*** Supplied material Section Begins ***

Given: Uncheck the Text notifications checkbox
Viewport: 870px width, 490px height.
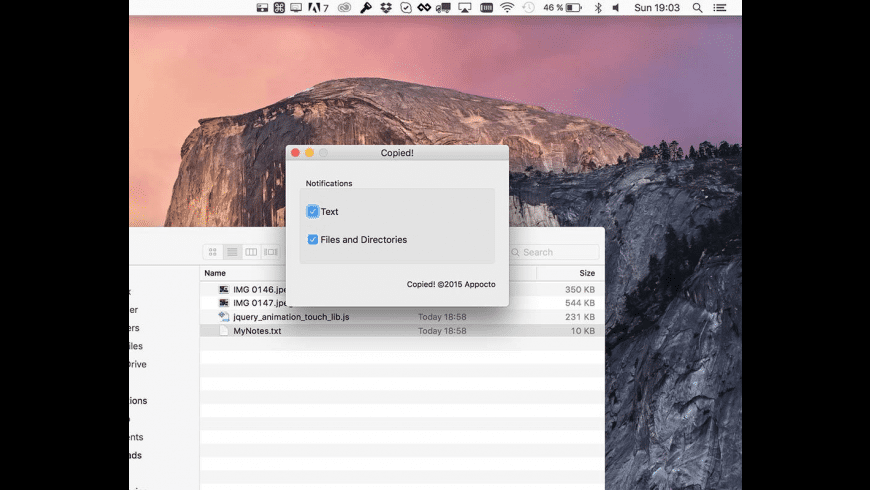Looking at the screenshot, I should (313, 212).
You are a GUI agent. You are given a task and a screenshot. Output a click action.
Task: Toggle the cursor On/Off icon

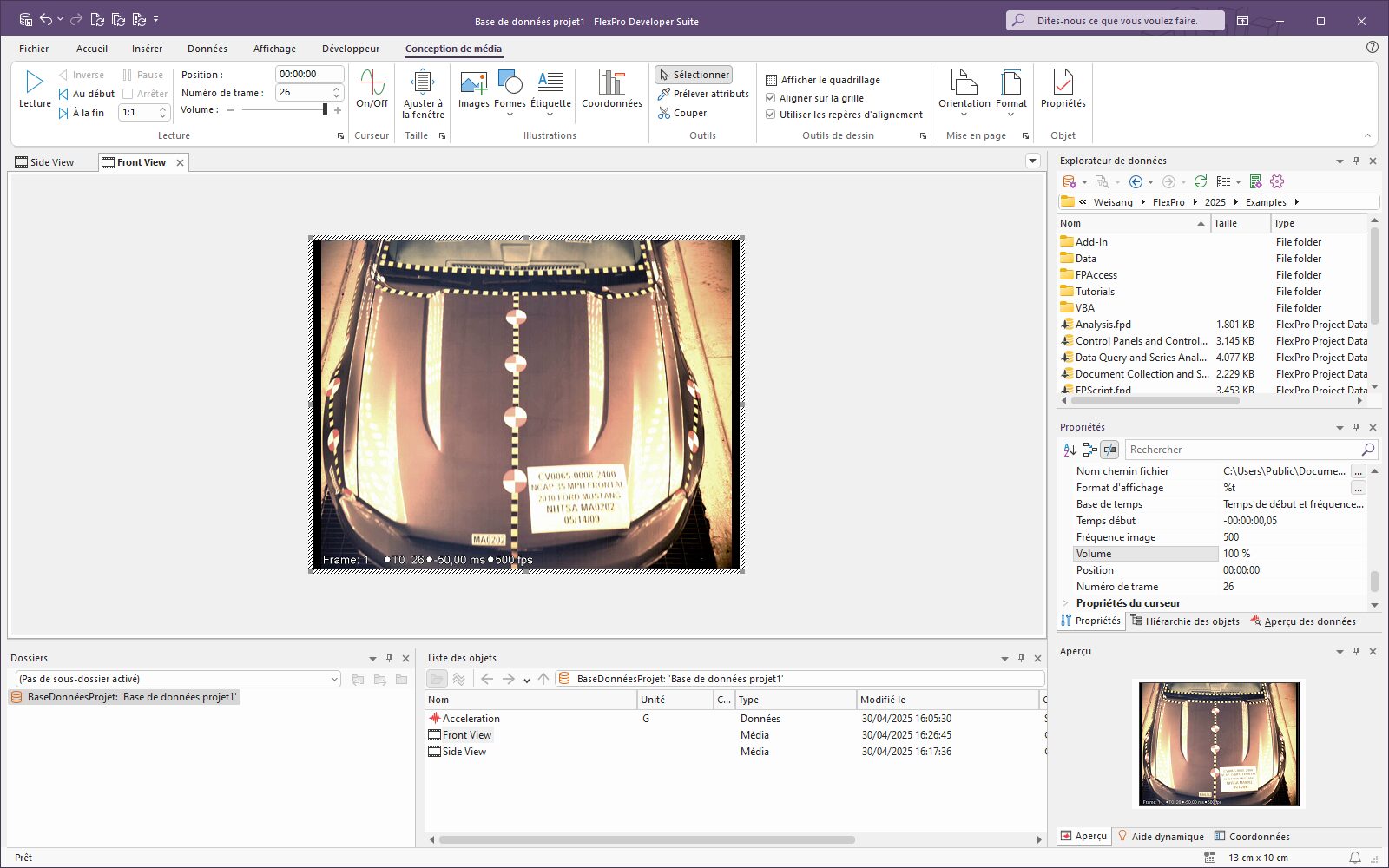coord(372,83)
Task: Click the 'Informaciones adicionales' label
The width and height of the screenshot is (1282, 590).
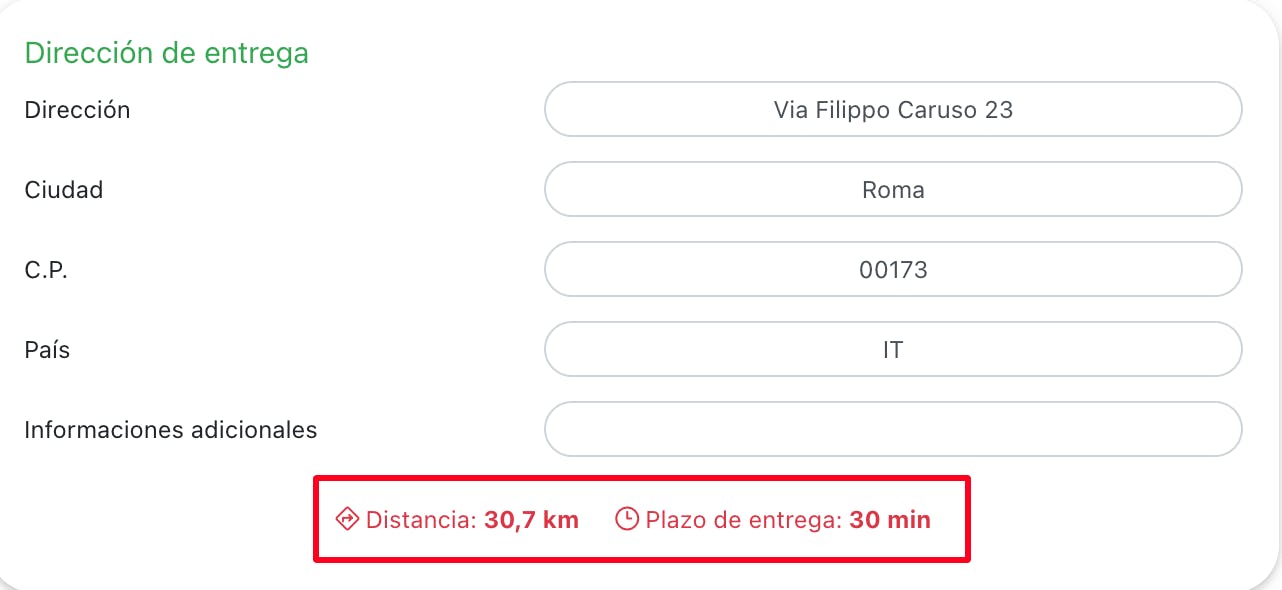Action: click(x=171, y=430)
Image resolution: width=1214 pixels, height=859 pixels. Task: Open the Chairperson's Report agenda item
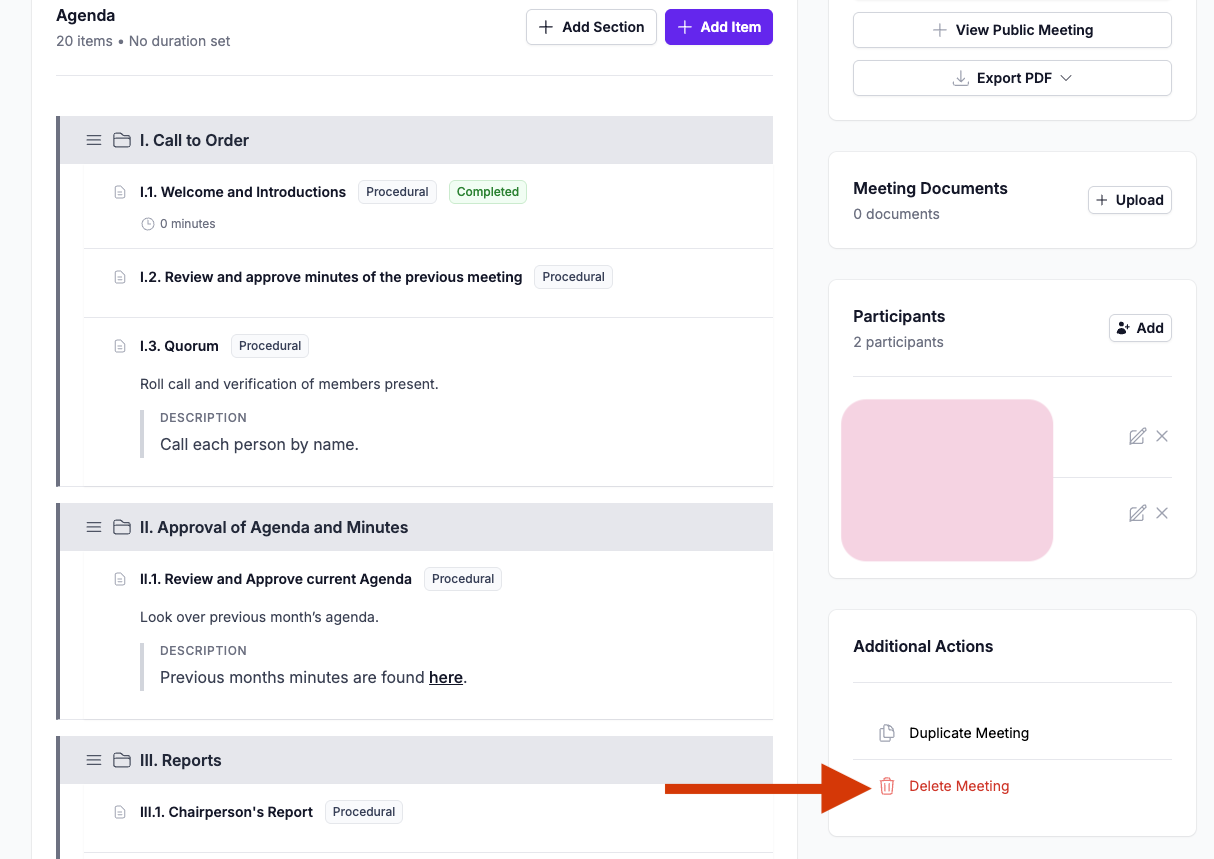(227, 812)
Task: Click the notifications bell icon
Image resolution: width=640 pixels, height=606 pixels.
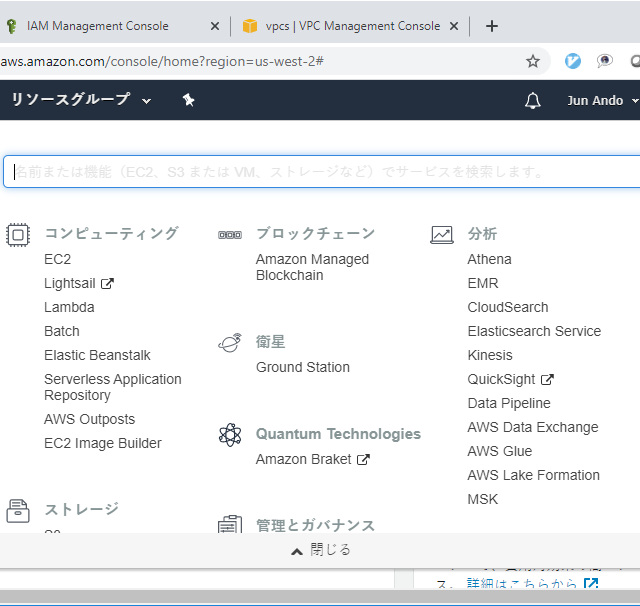Action: click(x=532, y=100)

*** Supplied material Section Ends ***

> [Task item] Exclude the images and reproduce the remaining data exactly.

> [Response]
Given: Uncheck the Text notifications checkbox
Viewport: 870px width, 490px height.
Looking at the screenshot, I should (313, 212).
You are a GUI agent. You are given a task and a screenshot. Output a click action.
Task: Toggle the cursor On/Off icon

coord(372,83)
Task: Click the 'Informaciones adicionales' label
The width and height of the screenshot is (1282, 590).
Action: click(x=171, y=430)
Image resolution: width=1214 pixels, height=859 pixels. Task: Open the Chairperson's Report agenda item
(227, 812)
Task: Click the notifications bell icon
Image resolution: width=640 pixels, height=606 pixels.
Action: click(x=532, y=100)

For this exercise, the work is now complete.